Bangham and his colleagues set out to challenge the accepted wisdom that HTLV-1, having infected cells in the body, remains latent; that although its genome is incorporated into that of the host, its genes are not expressed.

Bangham told BioWorld International, "We argued against that, because there is a very strong immune response to the virus, and you only get such a response if there is chronic expression of the virus. Nevertheless, it is difficult to find virus particles, which people said you should be able to find if the virus was active."

The group also knew that there had been no documented cases where the infection had been passed from one person to another via body fluids that were free of cells, such as plasma, whereas transfer of body fluids that contained lymphocytes (such as breast milk, semen or transfusion of whole blood) could transfer the infection.

They therefore decided to concentrate on the role of the lymphocytes. Their investigations showed that lymphocytes that recognized HTLV-1 seemed to be preferentially infected with the virus.

"This made us wonder if the lymphocytes get infected during the time when they are recognizing the virus in another cell," Bangham said. "We concluded that cell-cell contact must play an important part in the cells' becoming infected, and decided to examine this further."

Researchers took lymphocytes from people with HAM/TSP and mixed them with lymphocytes from healthy donors for about half an hour.
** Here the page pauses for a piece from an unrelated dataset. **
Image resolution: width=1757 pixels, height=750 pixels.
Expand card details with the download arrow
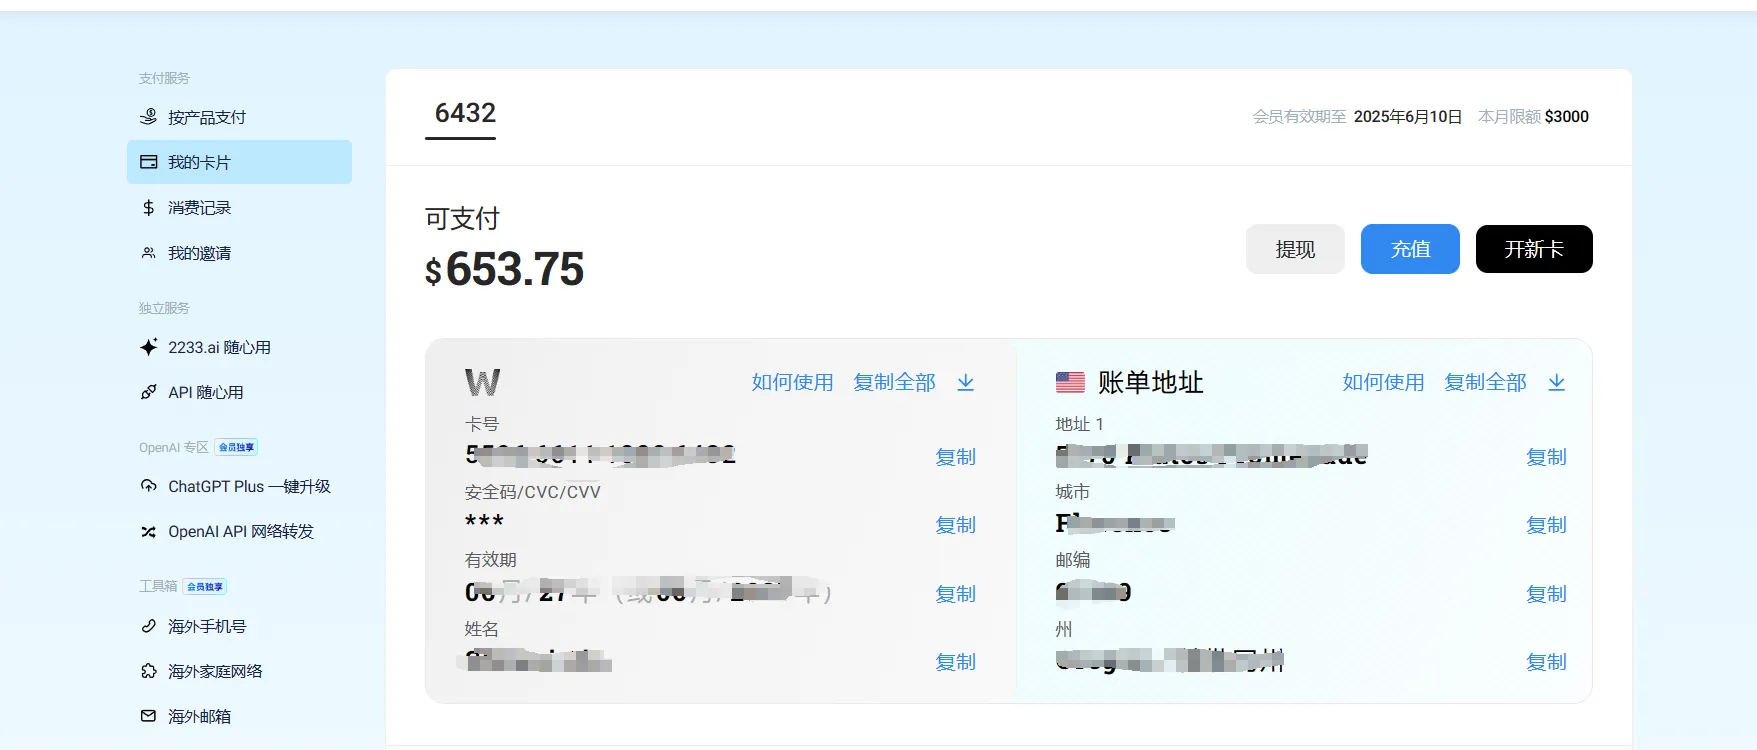965,382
They examined the cells using confocal microscopy, which allowed them to see exactly where the proteins were in the cell.

Lymphocytes, in common with many other types of cell, have a cytoskeleton made of microtubules. In a resting lymphocyte, the focal point of the microtubules - the microtubule organizing center (MTOC) - is located close to the nucleus. But when a lymphocyte detects viral proteins on the surface of an adjacent cell, the MTOC moves to the point at which the two cells are touching. If it is a cytotoxic T cell that recognizes the virus-infected cell, the microtubules form a conduit along which the cytotoxic T cell pours out cytokines in order to kill the other cell.
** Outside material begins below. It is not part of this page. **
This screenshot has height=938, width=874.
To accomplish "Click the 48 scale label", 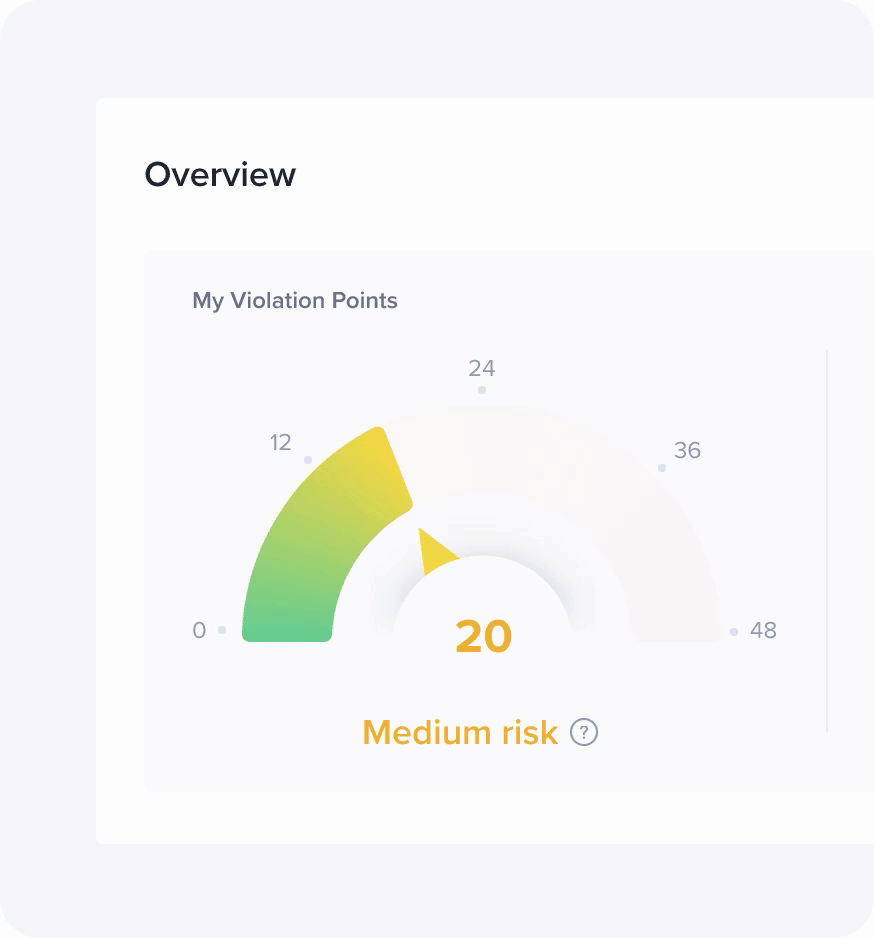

When Bangham and his colleagues looked at the paired cells that resulted from their experiment, they found that viral proteins accumulated at the point of contact and were then transferred into the uninfected cells. "The virus seems to have subverted the normal function of the microtubules. Viral particles appear to jump onto the tracks' of the microtubules and can then move into the healthy cells," Bangham said.
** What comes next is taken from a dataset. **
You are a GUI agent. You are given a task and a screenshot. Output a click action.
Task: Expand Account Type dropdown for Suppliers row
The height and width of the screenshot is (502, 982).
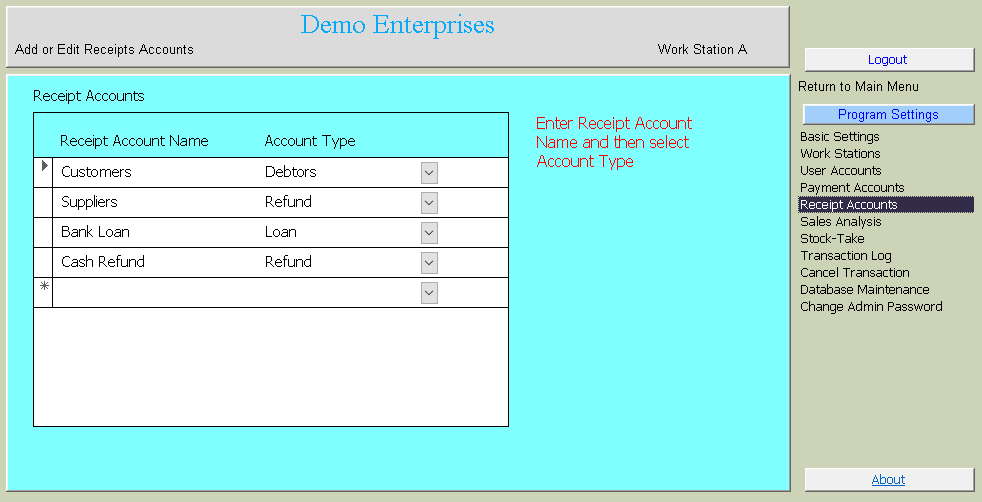pos(429,203)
He added that a similar process may account for cell-cell transfer of virus in HIV infection.

The group is now going to concentrate on identifying the molecules that enable the virus to point the healthy cell's cytoskeleton in the "wrong" direction. They also will investigate why some people infected with HTLV-1 remain healthy while others become ill.

"HTLV-1 is a good system to help answer this question," Bangham said. "The virus reaches a kind of equilibrium in each infected person, and the amount of virus in each person's bloodstream depends on the efficiency of the person's immune response. Furthermore, this knowledge may help us to identify new protease inhibitors, which may be active only at certain stages of the viral life cycle. Only if we can understand which parts of the viral life cycle limit the rate of spread will we be able to identify the weak points to attack with drugs."